> _Page text_:
================================

So here I am. I moved into my new small apartment a month ago today, and my ex and I readjusted our child support situation. We couldn’t go by the state guidelines, like we had been planning, because that was one full (2 week) paycheck for him, and he couldn’t live on that. I sympathize. But we found an amount that would balance both of our budgets. I started going to school again, part-time, mostly because I needed the GI Bill income. One day a week I’m not home until 10pm. Every other week, I spend another night out until 8:30pm, because I have therapy, and I can’t afford to miss it. If that makes me mentally weak, so be it. I know my limits a little better now.
Right now I can afford to pay for the electric at both locations, which is good because since I’m money-free, I have been moving all of my items over personally, one car load at a time. I have racked up a small personal loan with my best friend; he paid for the one trip moving truck we had, so that I could move all of the furniture we needed in one go. I don’t have a dishwasher, so I do my dishes by hand every night. I don’t have a washer or dryer either.

================================

> _Given entries_:
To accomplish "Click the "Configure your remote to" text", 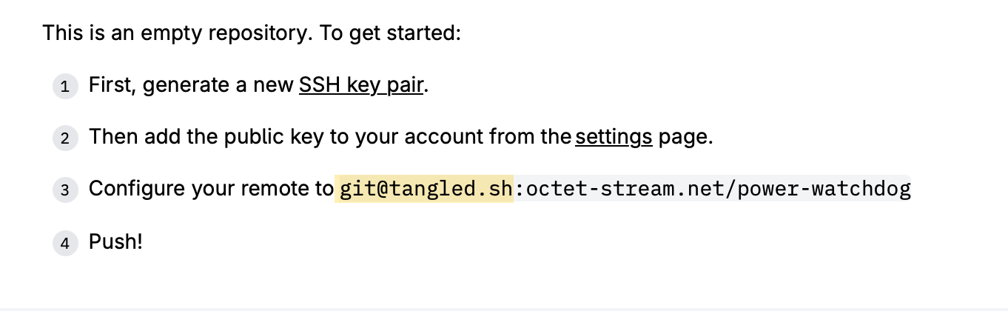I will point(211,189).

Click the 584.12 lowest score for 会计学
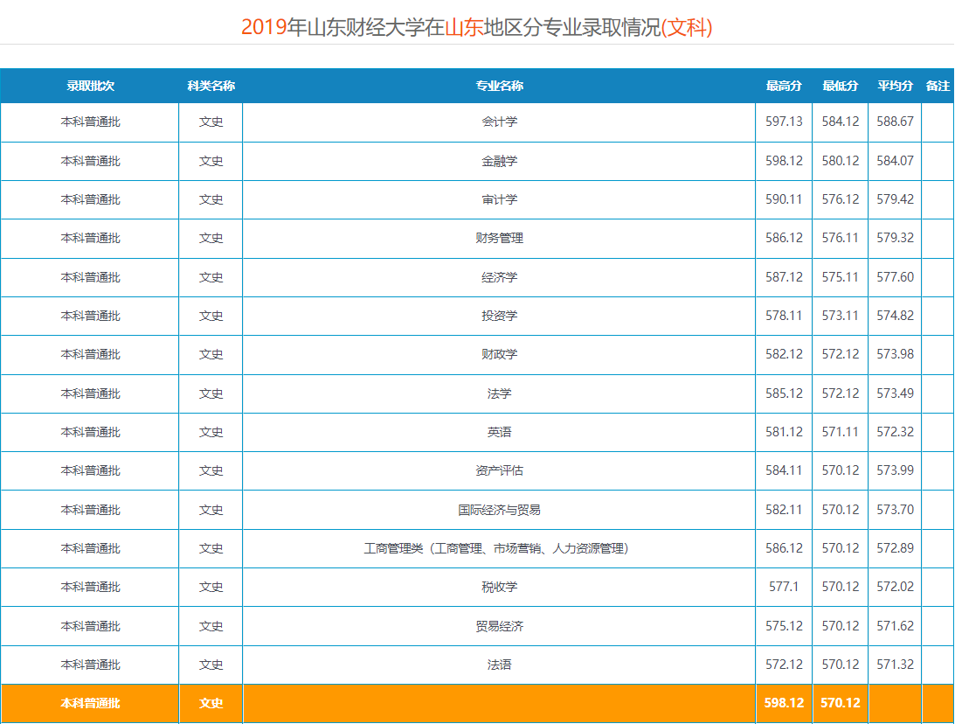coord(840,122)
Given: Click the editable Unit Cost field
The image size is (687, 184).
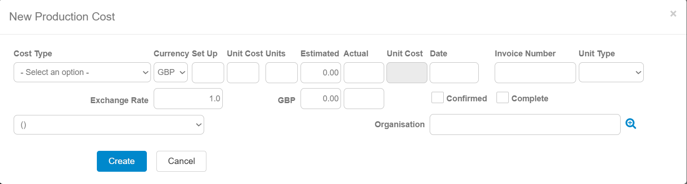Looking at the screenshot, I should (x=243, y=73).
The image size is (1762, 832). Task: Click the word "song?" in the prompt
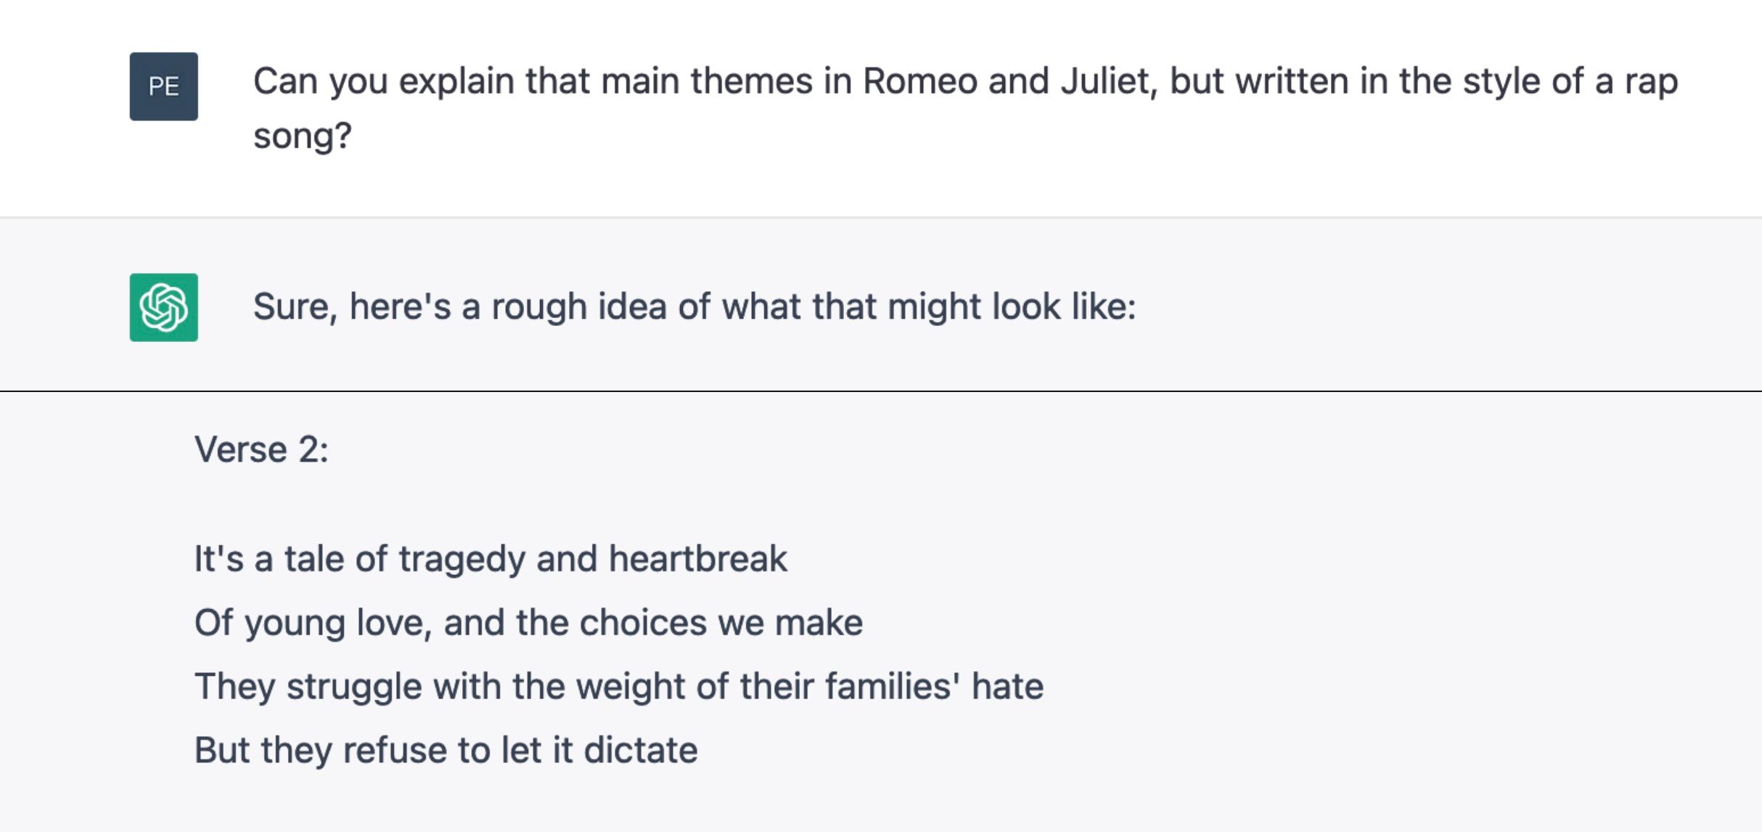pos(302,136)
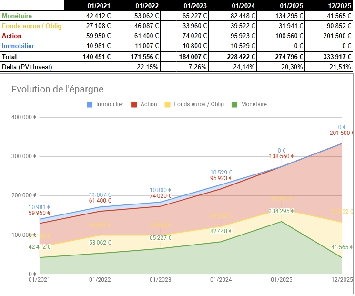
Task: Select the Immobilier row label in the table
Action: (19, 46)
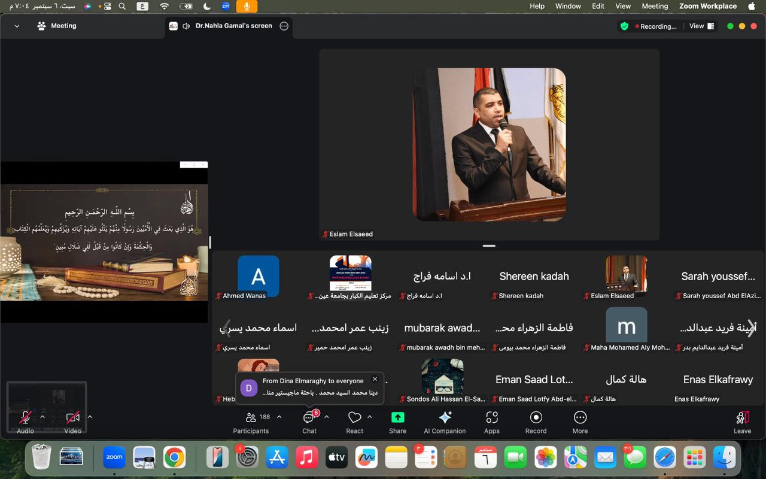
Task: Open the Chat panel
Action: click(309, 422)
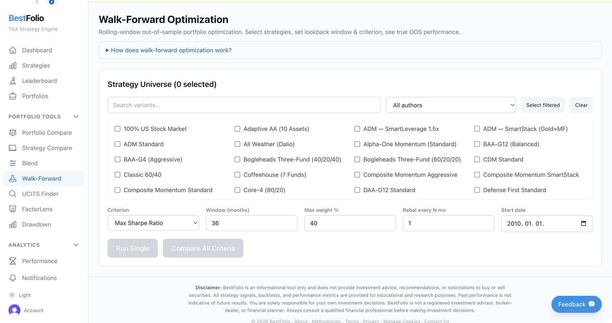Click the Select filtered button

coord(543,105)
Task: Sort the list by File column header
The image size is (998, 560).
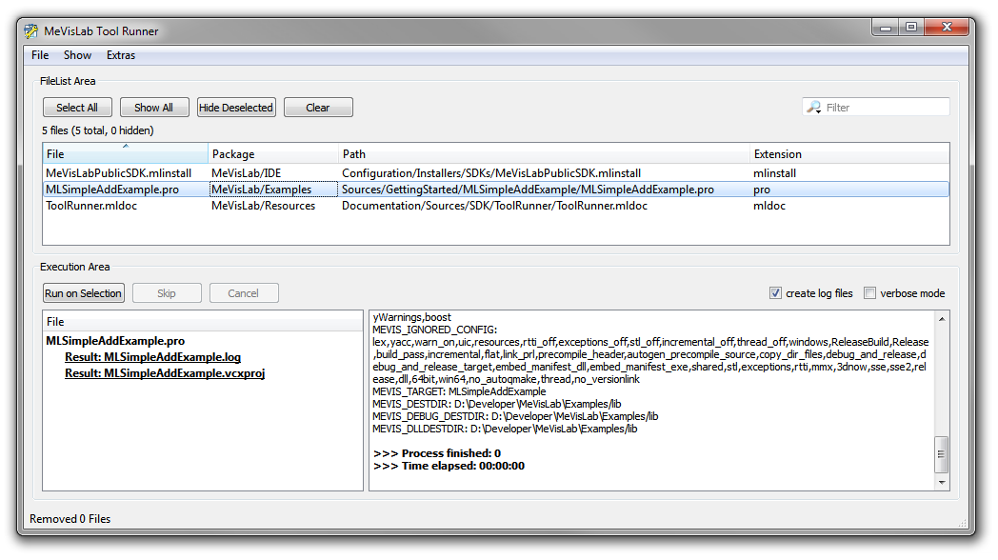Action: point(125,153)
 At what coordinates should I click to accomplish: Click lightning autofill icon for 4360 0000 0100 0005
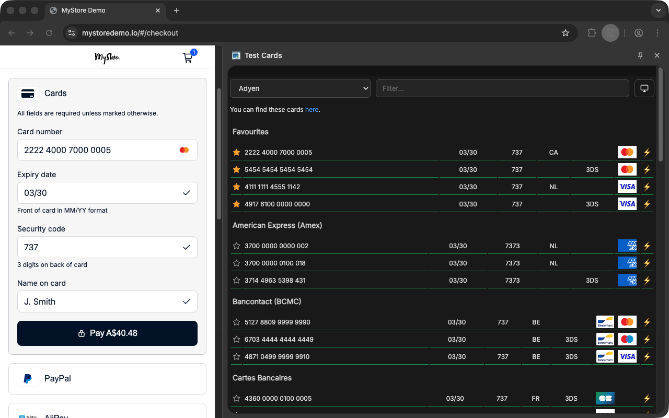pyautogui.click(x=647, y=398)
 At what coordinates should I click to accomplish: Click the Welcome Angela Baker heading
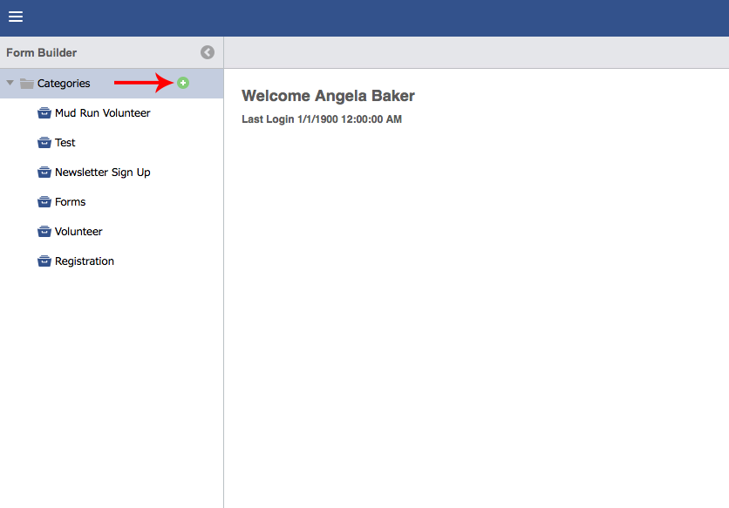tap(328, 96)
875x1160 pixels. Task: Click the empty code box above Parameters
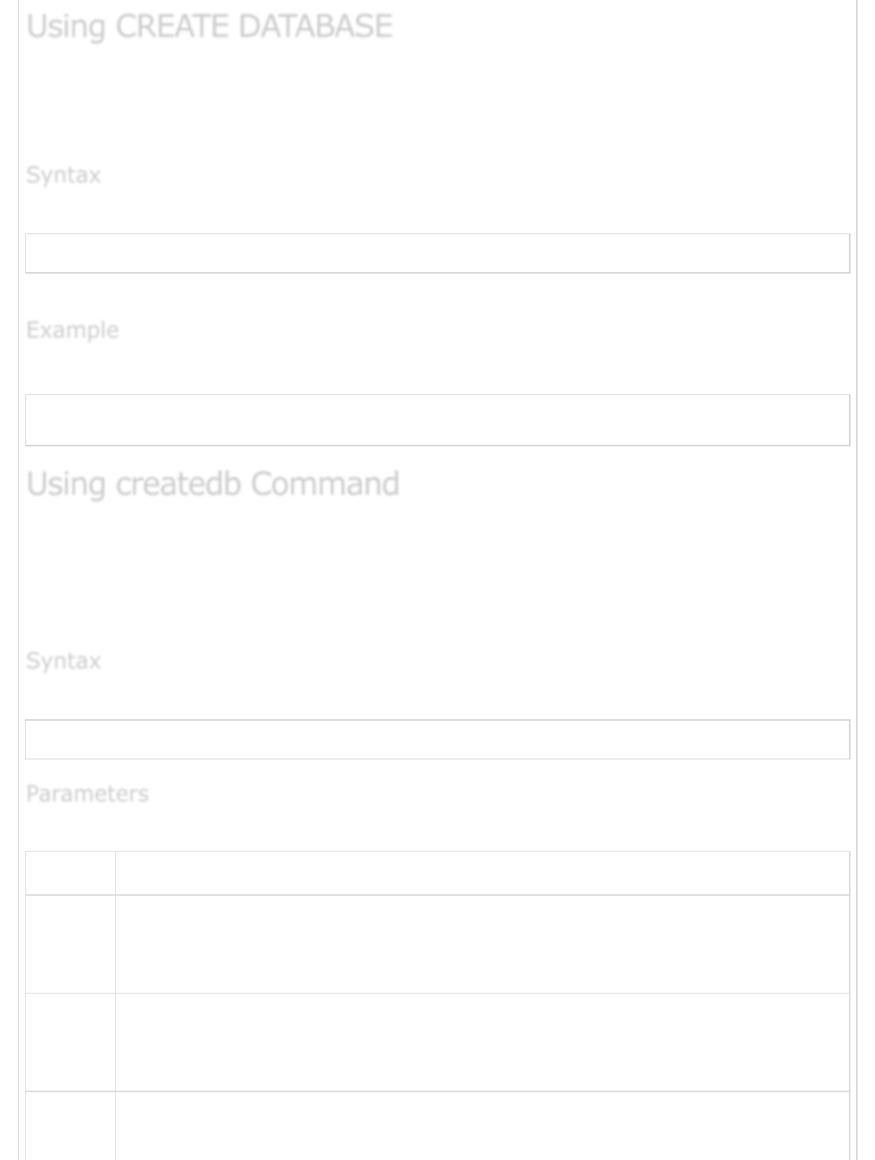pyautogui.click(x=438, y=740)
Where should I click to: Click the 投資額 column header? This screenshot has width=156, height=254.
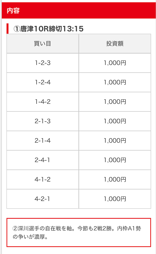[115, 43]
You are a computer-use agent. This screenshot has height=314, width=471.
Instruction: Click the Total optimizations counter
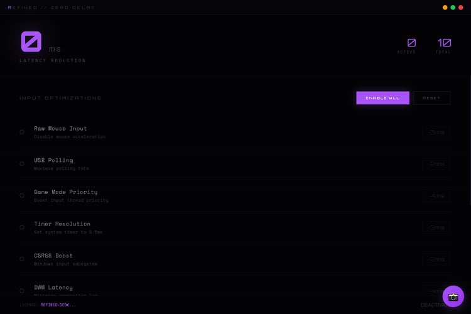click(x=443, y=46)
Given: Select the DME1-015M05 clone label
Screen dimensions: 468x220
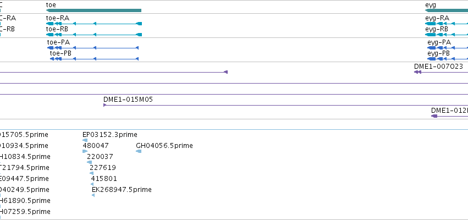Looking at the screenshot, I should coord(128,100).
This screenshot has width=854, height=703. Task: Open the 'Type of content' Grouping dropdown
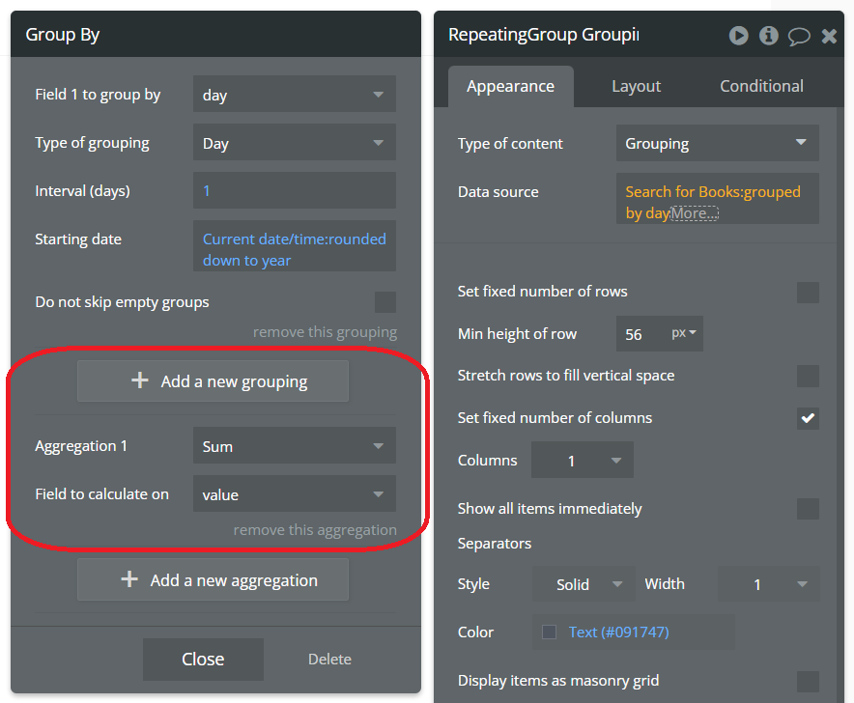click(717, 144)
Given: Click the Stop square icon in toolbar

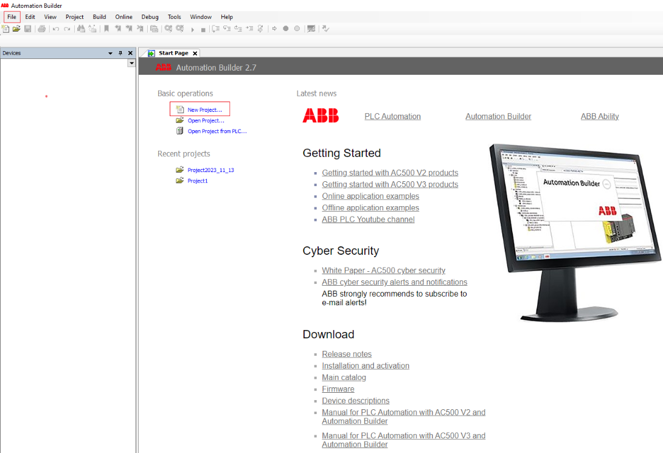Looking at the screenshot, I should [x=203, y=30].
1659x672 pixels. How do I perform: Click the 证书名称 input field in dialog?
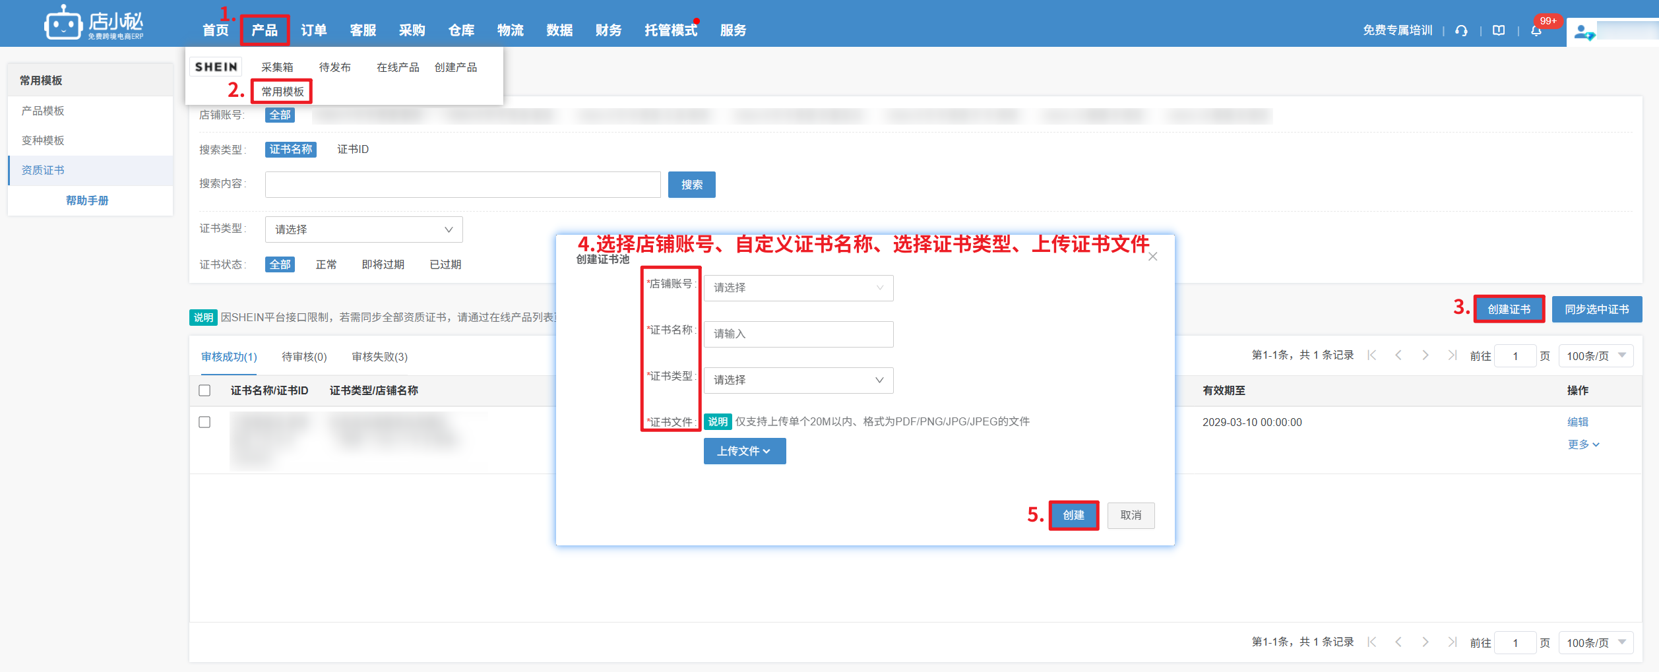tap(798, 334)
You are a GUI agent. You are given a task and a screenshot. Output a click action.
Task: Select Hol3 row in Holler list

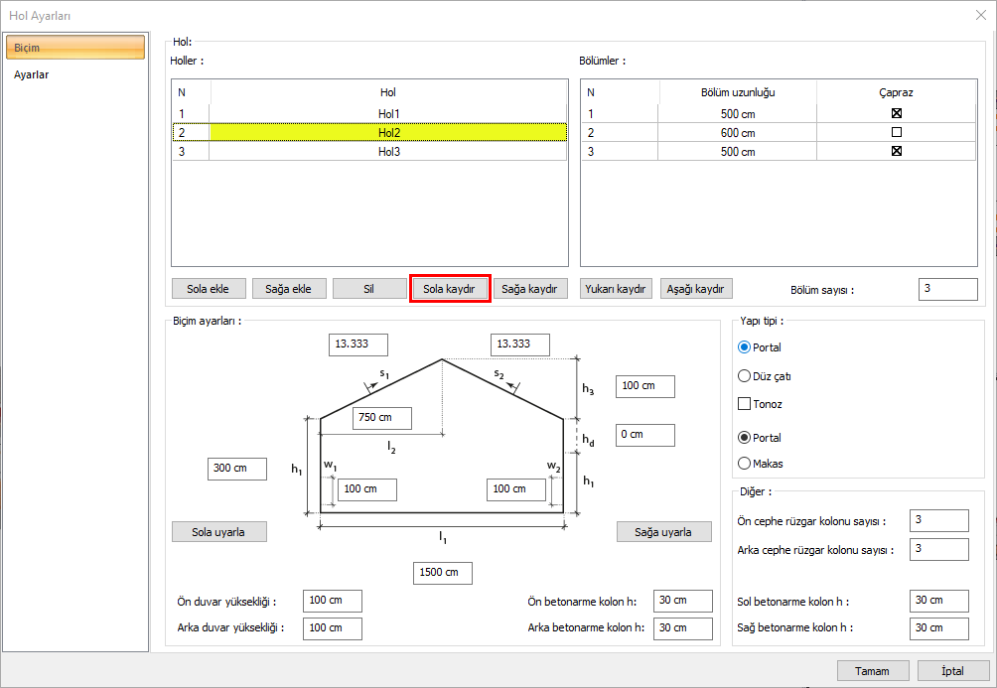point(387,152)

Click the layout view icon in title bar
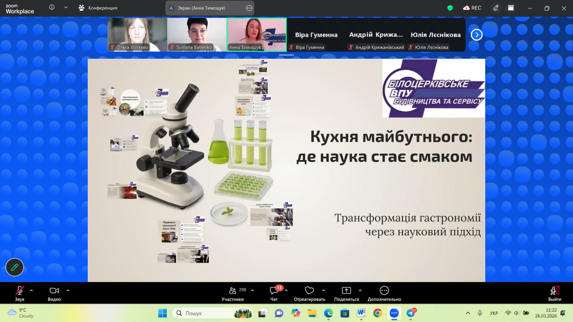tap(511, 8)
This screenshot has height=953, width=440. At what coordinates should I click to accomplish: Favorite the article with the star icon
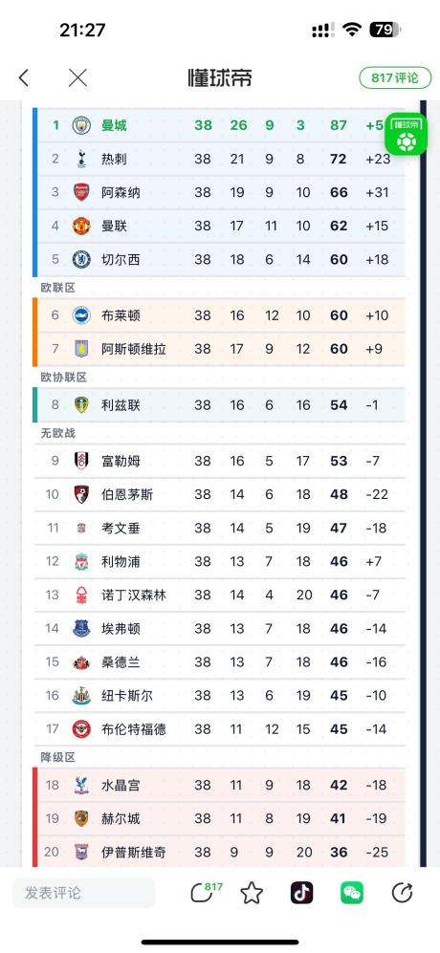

================================

> _What you will do_:
• 1. In the page text, revise the passage starting with "So here I am." and going on through "little better now.", putting "counseling" in place of "therapy".
• 2. Summarize the page text in two sentences.
• 3. Answer these questions about the page text.
(a) How long ago did the writer move into the new apartment?
(b) Who paid for the moving truck?
(c) Which household appliances does the writer say the apartment lacks?
The listing plays no part in this exercise.

> _Answers for the exercise_:
• 1.
So here I am. I moved into my new small apartment a month ago today, and my ex and I readjusted our child support situation. We couldn’t go by the state guidelines, like we had been planning, because that was one full (2 week) paycheck for him, and he couldn’t live on that. I sympathize. But we found an amount that would balance both of our budgets. I started going to school again, part-time, mostly because I needed the GI Bill income. One day a week I’m not home until 10pm. Every other week, I spend another night out until 8:30pm, because I have counseling, and I can’t afford to miss it. If that makes me mentally weak, so be it. I know my limits a little better now.

• 2. A month after moving into a small apartment, the writer has settled on a child support amount with their ex that balances both budgets, and has gone back to school part-time for the GI Bill income while keeping up therapy. Without extra money, the writer is moving belongings one car load at a time, owes a best friend for a moving truck, and washes dishes by hand with no dishwasher, washer, or dryer.

• 3.
(a) A month ago.
(b) The writer's best friend.
(c) A dishwasher, a washer, and a dryer.